Celebrating 30 years of growth and achievement in Philadelphia’s Hispanic community
On Feb. 20, the Greater Philadelphia Hispanic Chamber of Commerce hosted its annual Alegria Ball, a fundraising event to fund its core programs and honor Hispanic businesses and professionals.
The Hispanic community in the United States is growing and continuing to make significant contributions and impact each year.
One of the ways in which this is being done is through entrepreneurship, as there are currently more than 4.4 million Hispanic-owned businesses in the United States, with the likelihood of that number continuing to rise.
“As the Hispanic population continues to grow, it is also maturing and acquiring higher levels of education and wealth,” said Jennifer Rodriguez, president & CEO of the Greater Philadelphia Hispanic Chamber of Commerce.
In the 30 years since the Greater Philadelphia Hispanic Chamber of Commerce (GPHCC) has been established, it has played a huge role in helping influence that growth.
During the 30th annual Alegria Ball on Feb. 20, the Chamber celebrated and honored Hispanic businesses and entrepreneurship with its Excelencia Awards.

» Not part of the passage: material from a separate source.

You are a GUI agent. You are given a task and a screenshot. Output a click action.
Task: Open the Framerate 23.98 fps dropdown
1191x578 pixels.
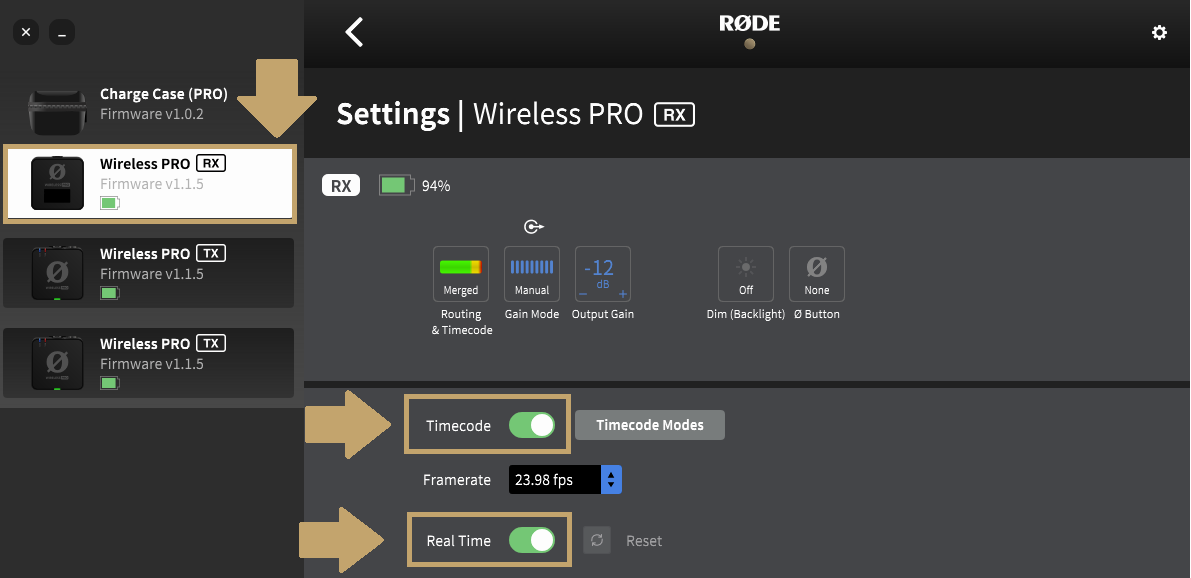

Angel Corella, artistic director of the Pennsylvania Ballet, was awarded the Hispanic Professional of the Year award; LUHV Food, family-owned vegan and gluten-free food manufacturer and restaurant, was awarded the Hispanic Business of the Year award; and Visit Philadelphia, with its “Filadelfia - You Gotta Feel It” marketing campaign, was awarded the Corporate Initiative of the Year.
Each award recipient highlighted the prevalence of Hispanic entrepreneurship across Philadelphia, as well as the diversity that exists among the Hispanic community.
Corella, originally from Spain, said he realized he wanted to be a dancer when he was six years old, to less-than-ideal reactions. However, he followed his dream and it has since helped him gain worldwide acclaim and establish himself as one of the most recognizable names in dance.
“I think it is really important in the Hispanic community to support your kids, to introduce them to the arts [and] to not feel threatened by it,” he said as he accepted his award.
As she accepted her award, Silvia Lucci, co-owner and co-founder of LUHV Food, detailed her journey coming to the United States from Argentina and opening a family business — as well as the importance of veganism.
“At LUHV, we truly believe we can change the world by the way we eat,” she said. “Veganism is considered today the most crucial way to impact the global warming situation.”
As the topic of diversity continues to be a buzzword across the city, and the nation, Visit Philadelphia makes sure to promote it as much as possible.
“We celebrate diversity,” said Visit Philadelphia CEO Jeff Guaracino. “We live it, we commit to it and we put action behind it every single day.”
He further highlighted how tourism plays a role in aiding the Hispanic Chamber’s mission by creating jobs in the industry, in which there are about 103,000 available jobs in the city.
As we move forward, the Hispanic community in both Philadelphia and the United States are expected to grow exponentially and continue adding value to the economy.
“The Hispanic community of this country is the economic engine of our future,” said Ramiro Cavazos, president & CEO of the United States Hispanic Chamber of Commerce.
More than 350 attendees were at the 2020 Alegria Ball, including elected officials, government agencies, financial institutions, community & government affairs staff, economic development agency staff, Latino leaders, business owners, corporate leaders and more.